▶ [SELECTED PASSAGE]
His wife had been refusing palliative consults. And within a few hours of my shift ending, after I felt like I connected a little, I brought the subject up.

I explained how palliative is not the same as hospice, and how it’s a specialty unto itself, just like cardiology or neurology, and work together and alongside those teams to give the best possible care to their patients. I also went on about our palliative care team, as I had interned with them, and that they are some of the most compassionate and caring medical professionals I know. (And they are all that and more.)

She didn’t say much. But she didn’t cut the conversation short, either. Just nodded and listened. I may not know if they choose to take advantage of our palliative care team, but I feel good that I at least got the vibe from her that she *was* listening. And considering.

And she thanked me. She didn’t have to. She didn’t need to. But I hope that I made a difference for him and his wife last night.

Feeling Broken

It’s been awhile since I posted, and so much has happened in that time. I passed state boards, and began my first job as a registered nurse at a local hospital. I was hired part time, but I didn’t realize that my 12 week long orientation would be full time. Now, I feel as if my body is falling it apart from the demands I’ve placed on it.

I hurt. All over. All the time. When I was in nursing school, I would have bad flares, but usually I was able to get through the day, both a class day and a clinical day, with a little Alleve and I’d recover in a day or two, at most three. Now, I can’t shake the pain. I wake up in pain, I go to sleep in pain, and while I make it through my work day with NSAIDs and adrenaline, I haven’t been able to recover, because before I know it, I have another 12 hour shift upon me.

And so the pain has slowly been building. I’ve been drawing on my reserves to get through orientation and now I have a debt to pay back. And I’m not sure how or when I will be able to pay that back. I need a plan, and I don’t even have that.

All I do have is a date. I get off orientation this Sunday, October 8, and then I finally move to part time, which is two 12 hour overnight (7pm-7am) shifts a week. I’m hoping that I can slowly repay the energy and pain debt I’ve accumulated, maybe with the help of more regular Epsom salt baths. But ultimately, I may need to make an appointment with my LLMD to see what she recommends to manage the pain more completely.

In the meantime, I’m open to ideas.

Nursing is the second hardest job I’ve ever had. The first was motherhood. And both can be incredibly frustrating, and incredibly rewarding.

▶ [TASK OBJECTIVE] Reproduce the section of the nursing passage that opens with the words "His wife had" and closes with "listening. And considering.", substituting "supportive care team" for each "palliative care team". The entries after this passage aren't needed.

▶ [SUPPLIED DATA]
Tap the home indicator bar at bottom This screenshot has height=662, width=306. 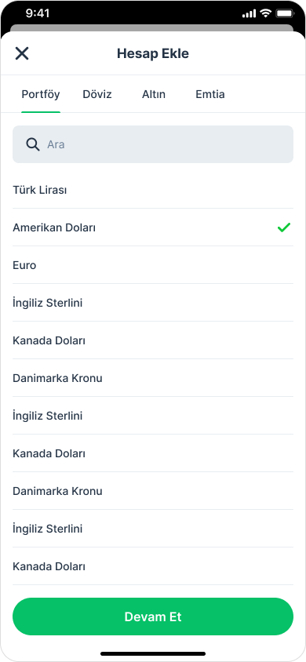(x=153, y=653)
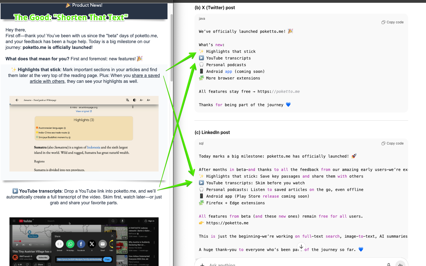Click the Indonesia link in Sumatra article

pos(93,147)
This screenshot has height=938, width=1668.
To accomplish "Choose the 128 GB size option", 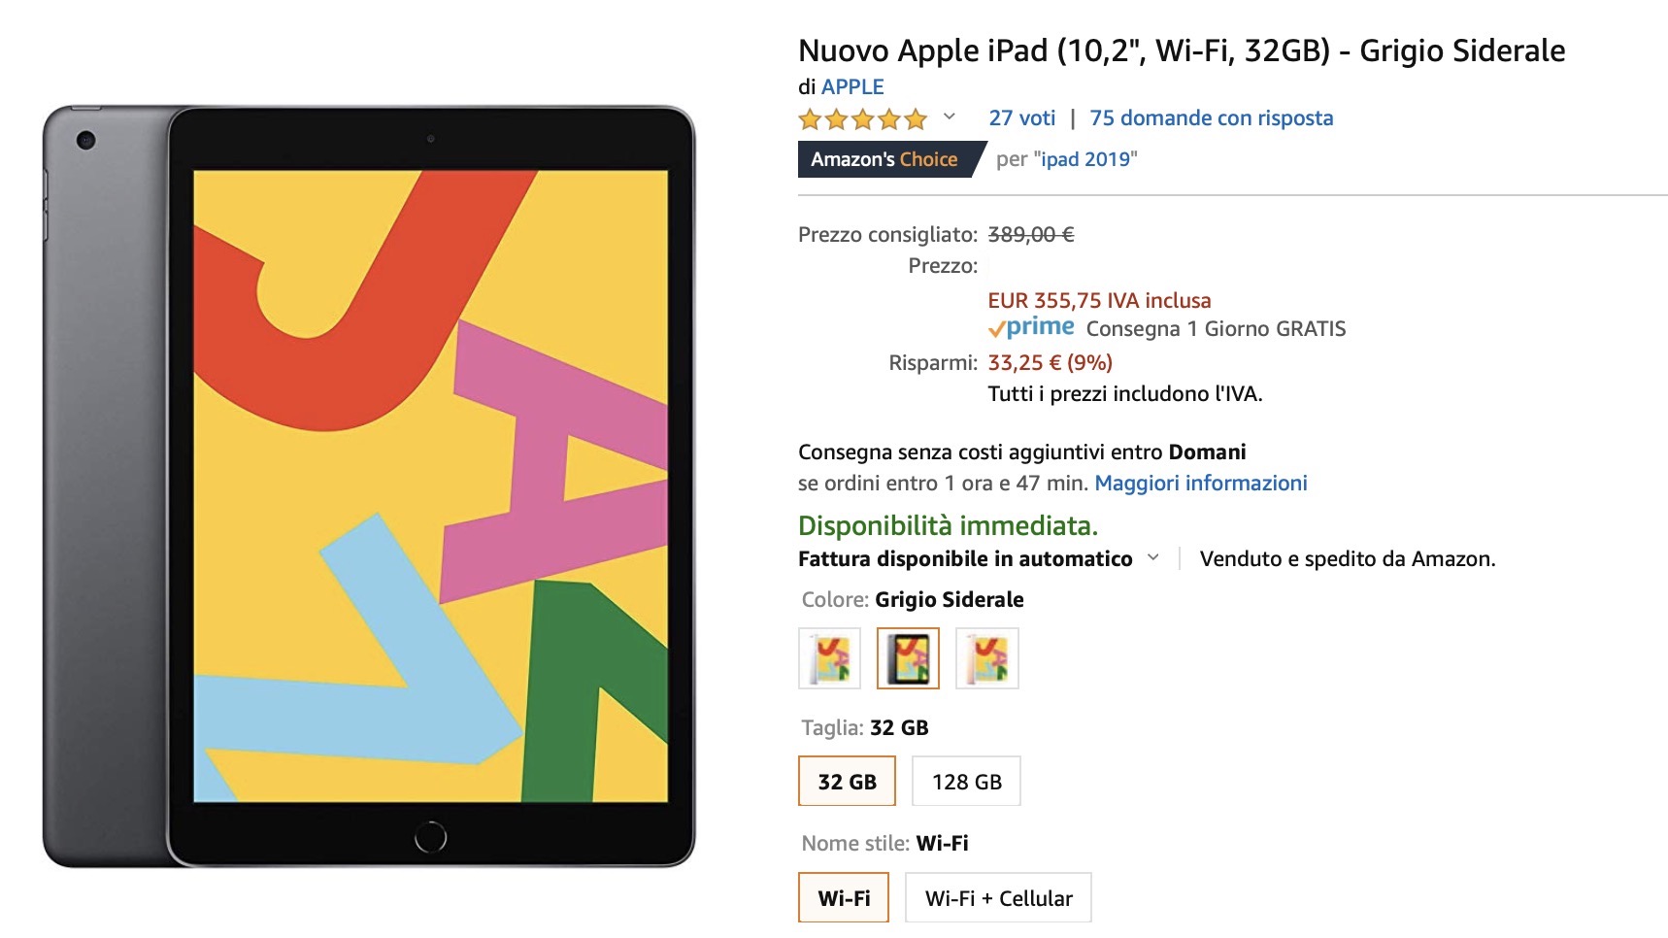I will pyautogui.click(x=966, y=782).
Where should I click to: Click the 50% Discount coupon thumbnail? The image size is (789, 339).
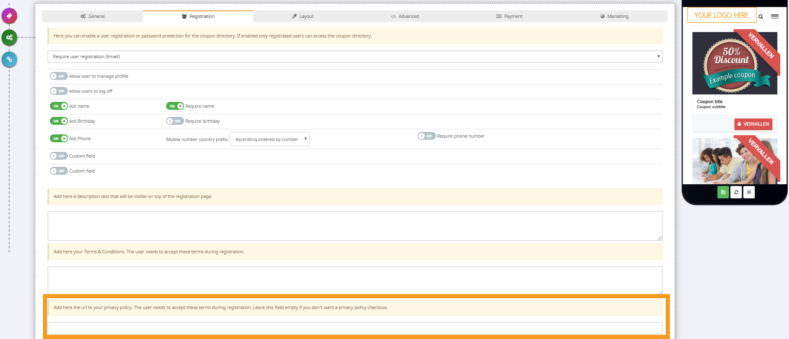click(x=734, y=63)
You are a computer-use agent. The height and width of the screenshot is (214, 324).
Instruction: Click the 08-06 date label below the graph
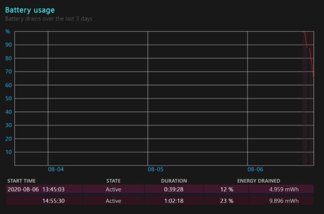(x=255, y=169)
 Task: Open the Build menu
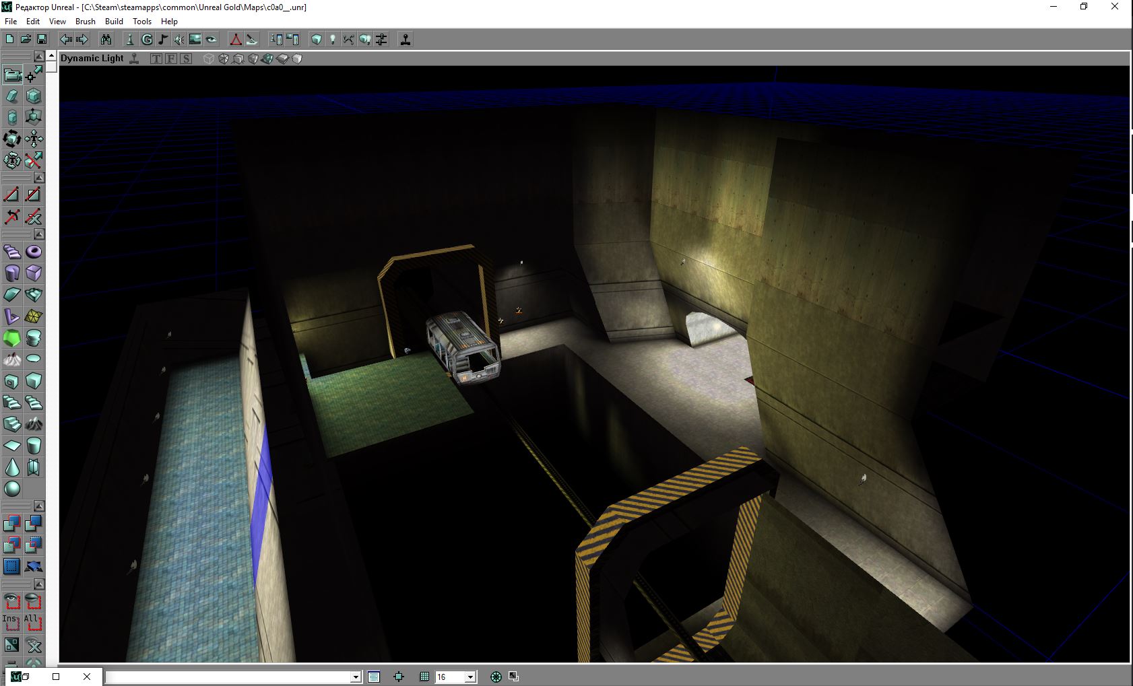[114, 21]
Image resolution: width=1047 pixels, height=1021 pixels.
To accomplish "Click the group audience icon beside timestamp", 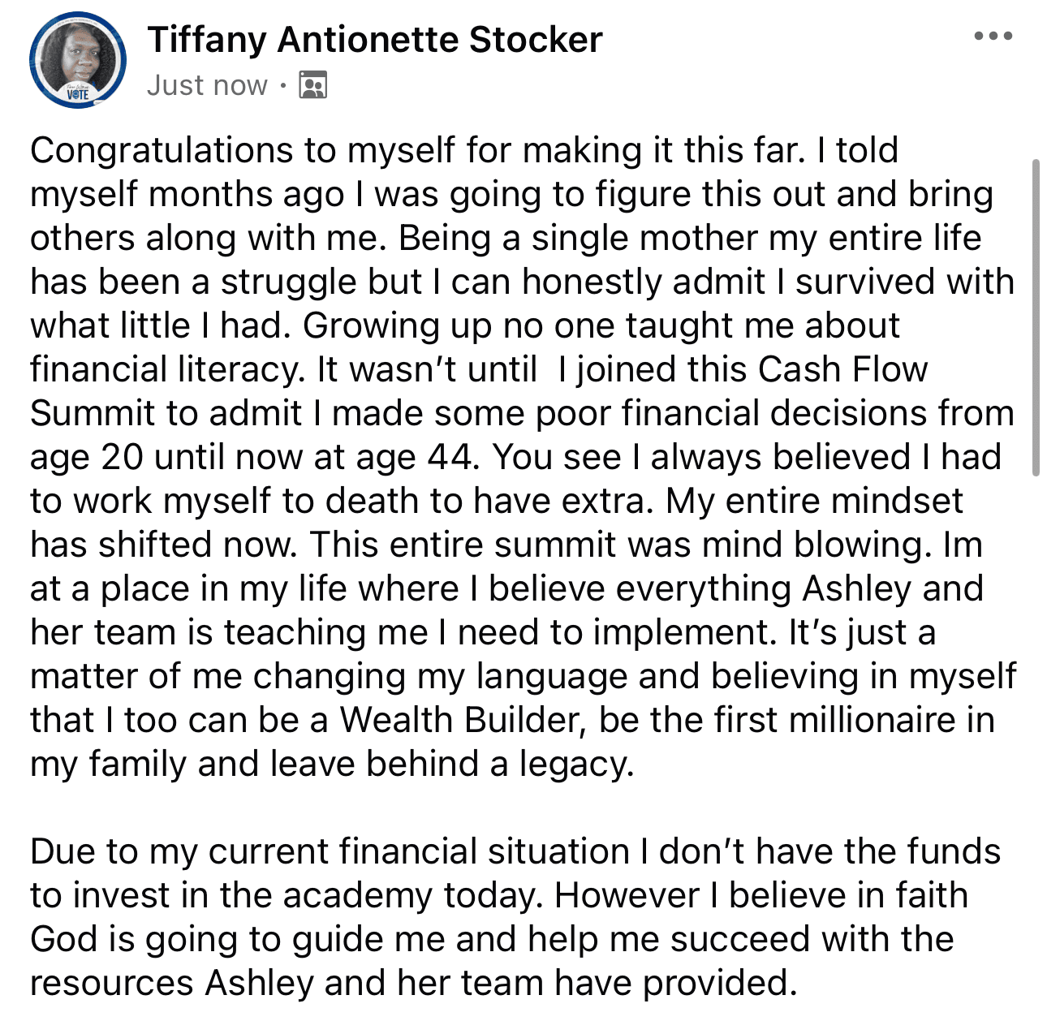I will coord(312,85).
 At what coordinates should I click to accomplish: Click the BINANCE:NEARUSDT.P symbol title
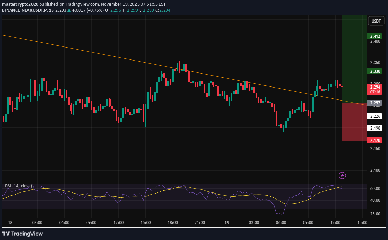click(24, 10)
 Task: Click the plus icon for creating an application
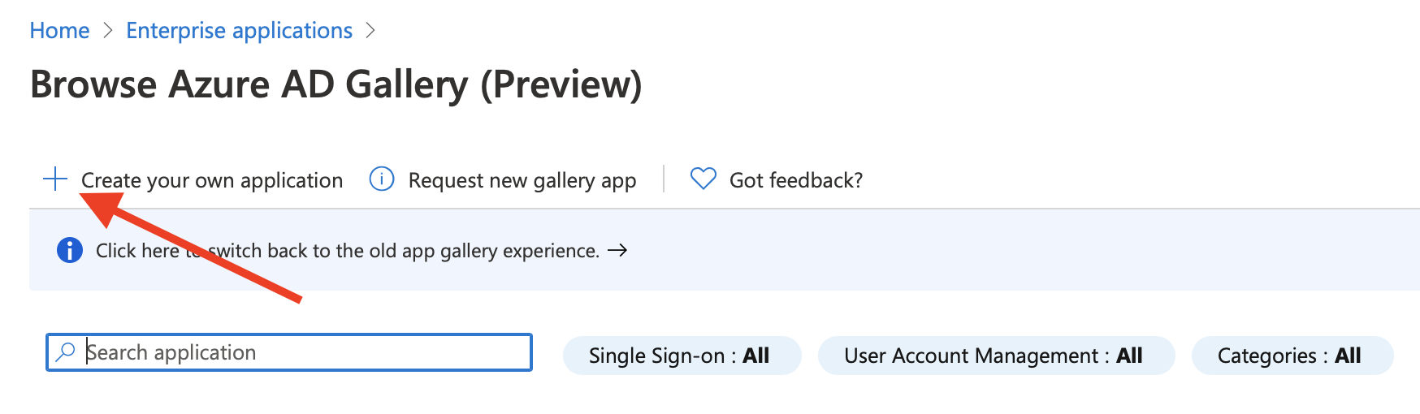click(55, 179)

▶ [RESULT FOR THIS EXERCISE]
His wife had been refusing palliative consults. And within a few hours of my shift ending, after I felt like I connected a little, I brought the subject up.

I explained how palliative is not the same as hospice, and how it’s a specialty unto itself, just like cardiology or neurology, and work together and alongside those teams to give the best possible care to their patients. I also went on about our supportive care team, as I had interned with them, and that they are some of the most compassionate and caring medical professionals I know. (And they are all that and more.)

She didn’t say much. But she didn’t cut the conversation short, either. Just nodded and listened. I may not know if they choose to take advantage of our supportive care team, but I feel good that I at least got the vibe from her that she *was* listening. And considering.